[Opening The input section]

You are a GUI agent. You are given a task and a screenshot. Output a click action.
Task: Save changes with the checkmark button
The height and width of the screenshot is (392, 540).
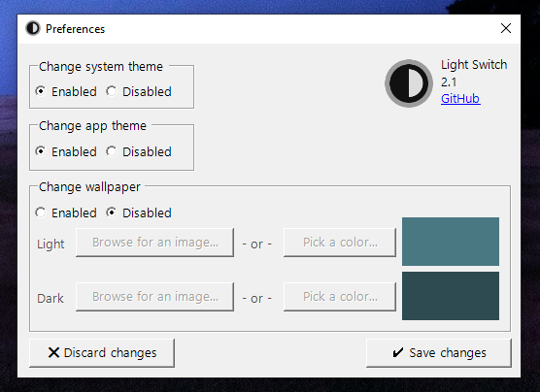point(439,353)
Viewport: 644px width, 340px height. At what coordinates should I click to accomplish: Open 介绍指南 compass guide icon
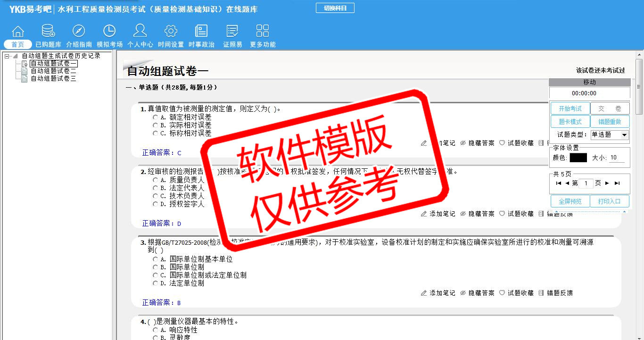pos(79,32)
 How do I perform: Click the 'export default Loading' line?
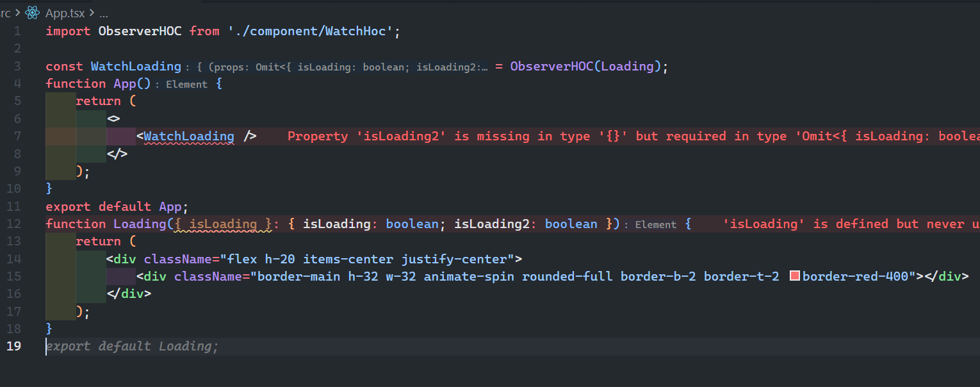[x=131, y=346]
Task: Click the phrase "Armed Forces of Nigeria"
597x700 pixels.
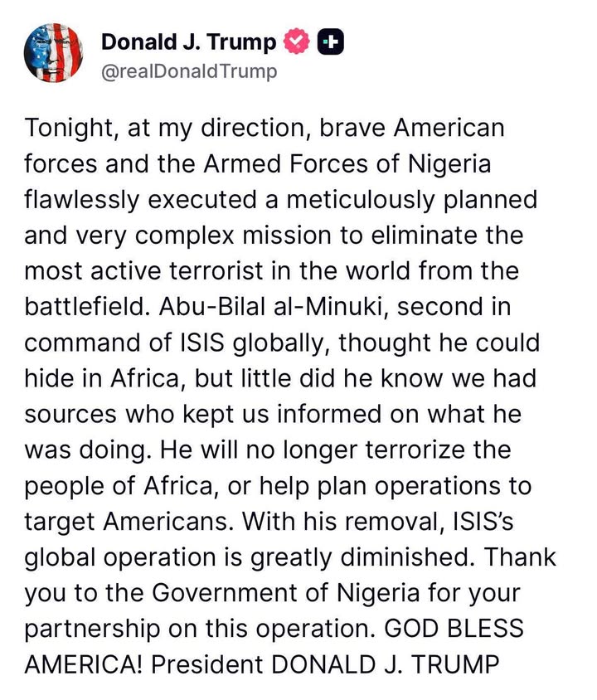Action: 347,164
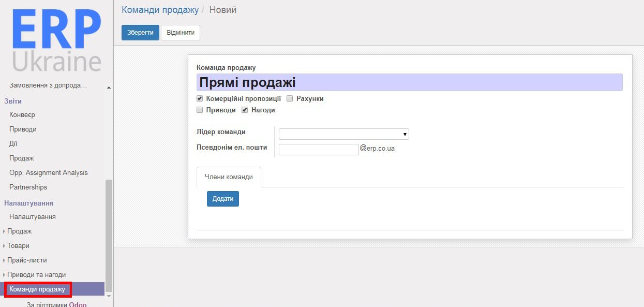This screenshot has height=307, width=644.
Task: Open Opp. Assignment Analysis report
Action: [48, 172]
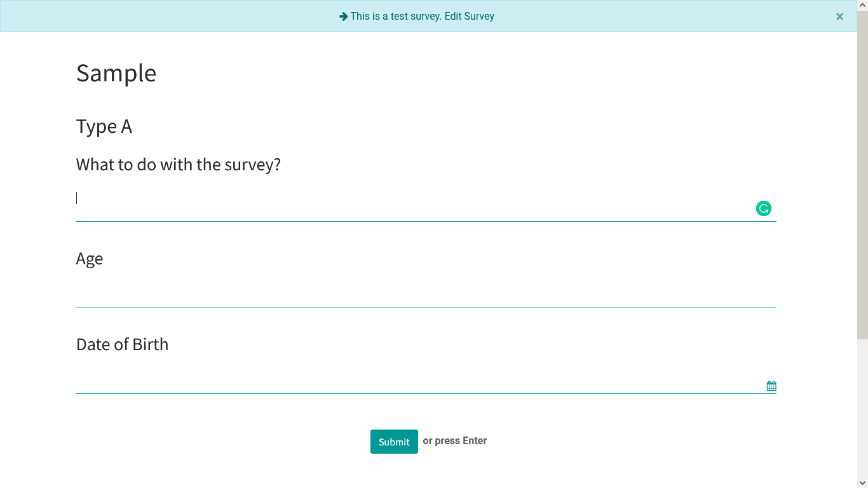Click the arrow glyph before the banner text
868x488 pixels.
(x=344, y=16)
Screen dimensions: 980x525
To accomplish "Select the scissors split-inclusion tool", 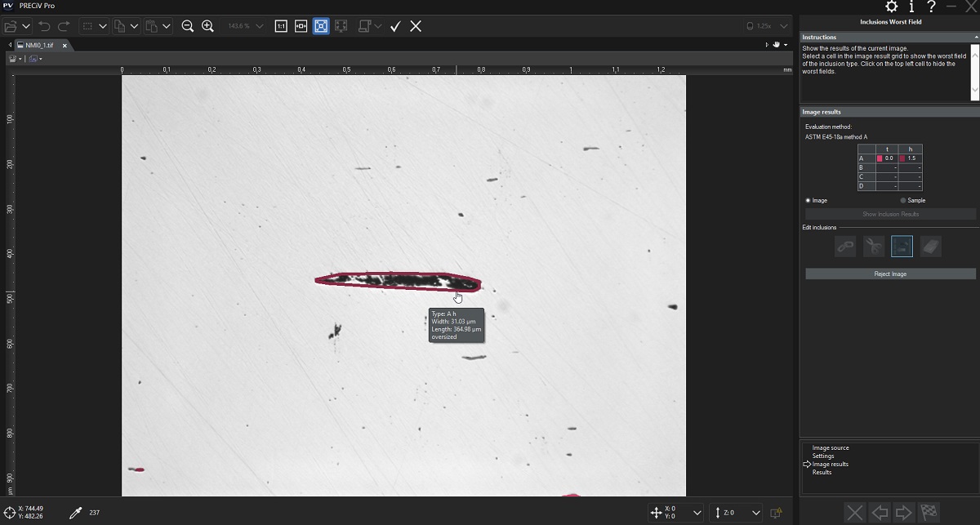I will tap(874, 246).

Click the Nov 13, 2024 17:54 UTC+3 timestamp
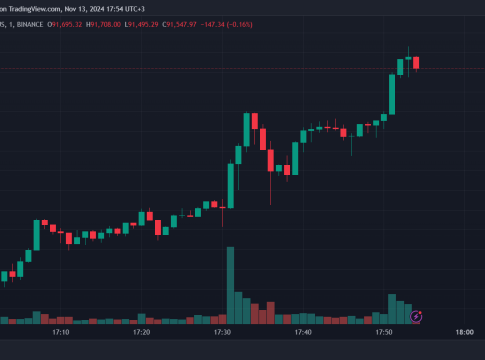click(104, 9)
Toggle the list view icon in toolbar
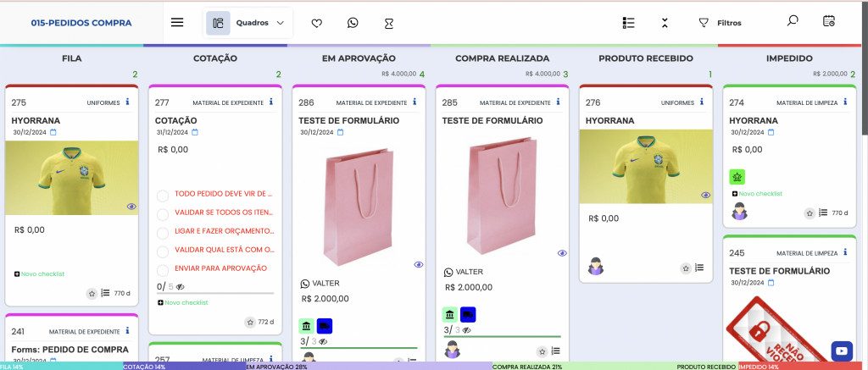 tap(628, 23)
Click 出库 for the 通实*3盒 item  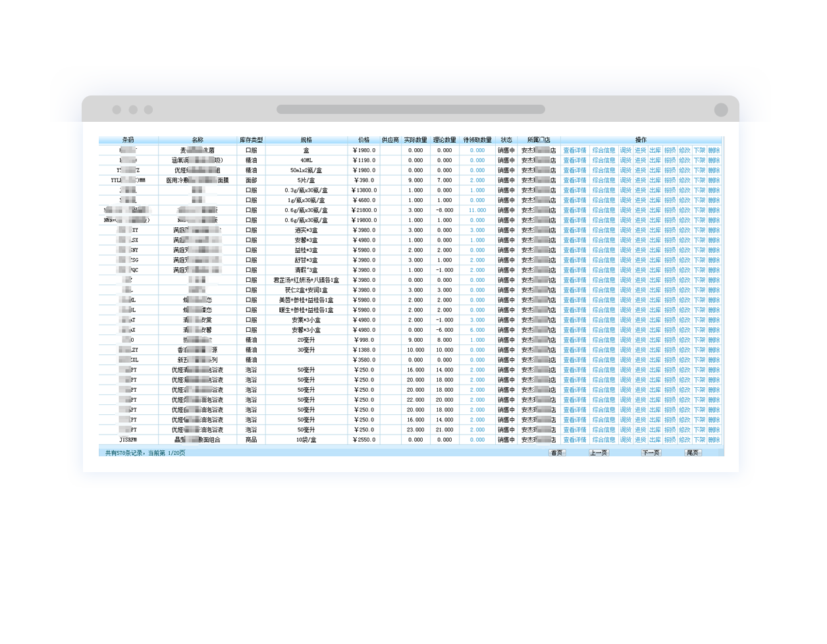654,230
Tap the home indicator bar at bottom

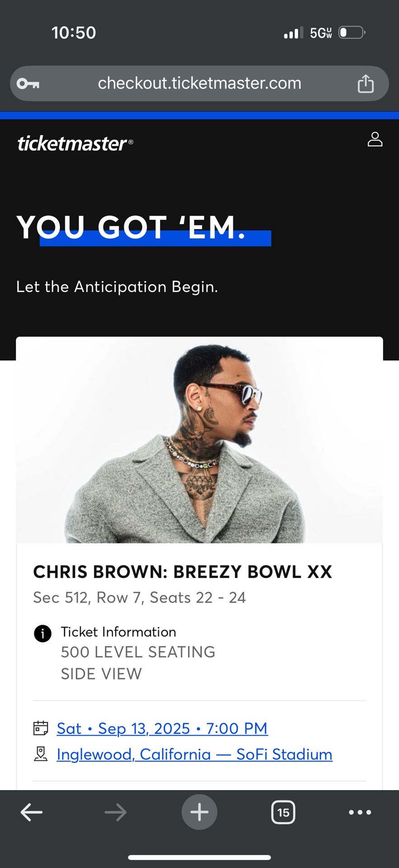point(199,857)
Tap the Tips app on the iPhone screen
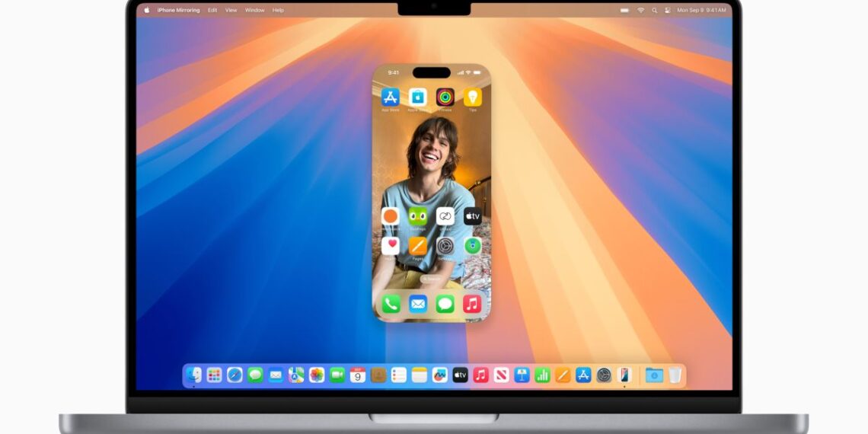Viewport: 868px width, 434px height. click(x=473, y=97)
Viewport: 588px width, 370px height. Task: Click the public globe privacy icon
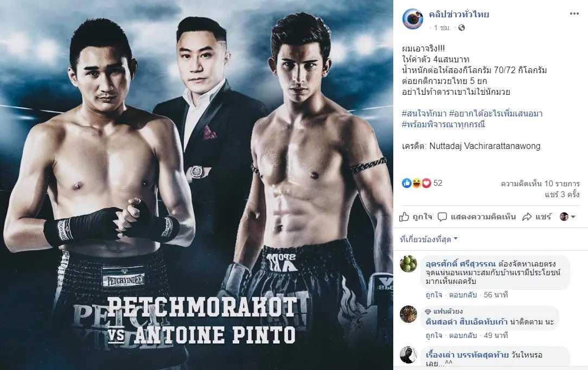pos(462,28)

[Closing The input section]

● **What you have to do**:
Copy the lines from the line that contains "Tap the Tips app on the iPhone screen" through the end of the records, exactly and with nothing added; leave the pictures out.

● **Solution below**:
Tap the Tips app on the iPhone screen
Viewport: 868px width, 434px height. click(x=473, y=97)
Viewport: 588px width, 370px height. Task: Click the public globe privacy icon
pos(462,28)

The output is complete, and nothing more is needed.